Magnesium ascorbyl phosphate

Han L, et al. Journal of Hazardous Materials, 2023, 448, 130860.

This study demonstrates the effective use of magnesium ascorbyl phosphate (MAP) in remediating Cr(VI)-contaminated soil through a biochemical process catalyzed by phytase. MAP was applied at 5 wt% of soil, while phytase was added at 1 vol% of soil water. Under an optimal moisture content of 16.8%, MAP was enzymatically hydrolyzed, releasing ascorbic acid (AA) and forming MgHPO₄·3H₂O. AA reduced Cr(VI) to Cr(III), which subsequently precipitated as Cr(OH)₃ and CrPO₄. Over 90% of 500 mg/kg Cr(VI) was reduced. Simultaneously, MgHPO₄·3H₂O filled soil pores, significantly increasing unconfined compressive strength by over twofold. This dual-function strategy offers a novel enzymatically induced phosphate precipitation (EIPP) method for simultaneous Cr(VI) detoxification and soil stabilization using MAP.

Zhang Z, et al. Chemical Engineering Journal, 2023, 472, 145061.

A GelMA-based hydrogel incorporating magnesium ascorbyl phosphate (MAP) was developed to evaluate its multifunctional role in cranial bone defect repair. MAP served as a calcium-free phosphorus source and was uniformly encapsulated into the hydrogel matrix to ensure sustained release. In vitro studies demonstrated MAP enhanced mineralization of BMSCs by promoting Ca²⁺ uptake and reducing oxidative stress through ROS scavenging. Additionally, MAP activated ERK/AKT signaling pathways and promoted angiogenesis, crucial for microenvironmental remodeling. In vivo, a critical-sized cranial defect model in rats revealed that GelMA/MAP hydrogels achieved significantly higher new bone volume (32.74 ± 0.62%) after 8 weeks compared to controls (7.08 ± 0.29%). This study highlights the utility of MAP as a triple-functional agent, offering anti-oxidation, osteoinduction, and pro-angiogenesis in a single injectable platform for bone tissue engineering.

- Exercise directions -
Rename "phytase" to "acid phosphatase" in the magnesium ascorbyl phosphate text starting with "This study demonstrates" and going on through "2023, 472, 145061.", and give that passage again with the change. The records are not needed for this work.

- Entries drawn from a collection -
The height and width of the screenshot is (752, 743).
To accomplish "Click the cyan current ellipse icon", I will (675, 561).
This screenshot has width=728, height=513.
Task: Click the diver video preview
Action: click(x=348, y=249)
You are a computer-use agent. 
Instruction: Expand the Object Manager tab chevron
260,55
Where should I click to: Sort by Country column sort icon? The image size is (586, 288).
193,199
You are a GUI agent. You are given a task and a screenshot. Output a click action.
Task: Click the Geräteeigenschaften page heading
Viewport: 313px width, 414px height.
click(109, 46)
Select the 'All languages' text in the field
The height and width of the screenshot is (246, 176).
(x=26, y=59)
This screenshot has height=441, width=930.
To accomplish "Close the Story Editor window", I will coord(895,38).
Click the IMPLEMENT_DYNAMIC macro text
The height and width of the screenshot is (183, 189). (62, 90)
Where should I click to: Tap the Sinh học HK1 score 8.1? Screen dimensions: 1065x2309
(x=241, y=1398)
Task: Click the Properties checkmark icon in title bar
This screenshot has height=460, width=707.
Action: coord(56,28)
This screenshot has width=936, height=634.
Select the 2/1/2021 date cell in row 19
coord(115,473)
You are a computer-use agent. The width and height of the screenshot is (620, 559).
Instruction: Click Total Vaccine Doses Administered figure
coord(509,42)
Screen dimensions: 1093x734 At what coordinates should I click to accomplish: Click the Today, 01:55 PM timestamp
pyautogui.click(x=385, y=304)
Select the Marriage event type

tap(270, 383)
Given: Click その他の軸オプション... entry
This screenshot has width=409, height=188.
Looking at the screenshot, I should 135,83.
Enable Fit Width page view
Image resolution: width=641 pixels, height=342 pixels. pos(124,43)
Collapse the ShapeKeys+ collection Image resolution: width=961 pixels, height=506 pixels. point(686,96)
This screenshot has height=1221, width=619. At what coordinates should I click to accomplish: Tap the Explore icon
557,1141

- Response -
This study demonstrates the effective use of magnesium ascorbyl phosphate (MAP) in remediating Cr(VI)-contaminated soil through a biochemical process catalyzed by acid phosphatase. MAP was applied at 5 wt% of soil, while acid phosphatase was added at 1 vol% of soil water. Under an optimal moisture content of 16.8%, MAP was enzymatically hydrolyzed, releasing ascorbic acid (AA) and forming MgHPO₄·3H₂O. AA reduced Cr(VI) to Cr(III), which subsequently precipitated as Cr(OH)₃ and CrPO₄. Over 90% of 500 mg/kg Cr(VI) was reduced. Simultaneously, MgHPO₄·3H₂O filled soil pores, significantly increasing unconfined compressive strength by over twofold. This dual-function strategy offers a novel enzymatically induced phosphate precipitation (EIPP) method for simultaneous Cr(VI) detoxification and soil stabilization using MAP.

Zhang Z, et al. Chemical Engineering Journal, 2023, 472, 145061.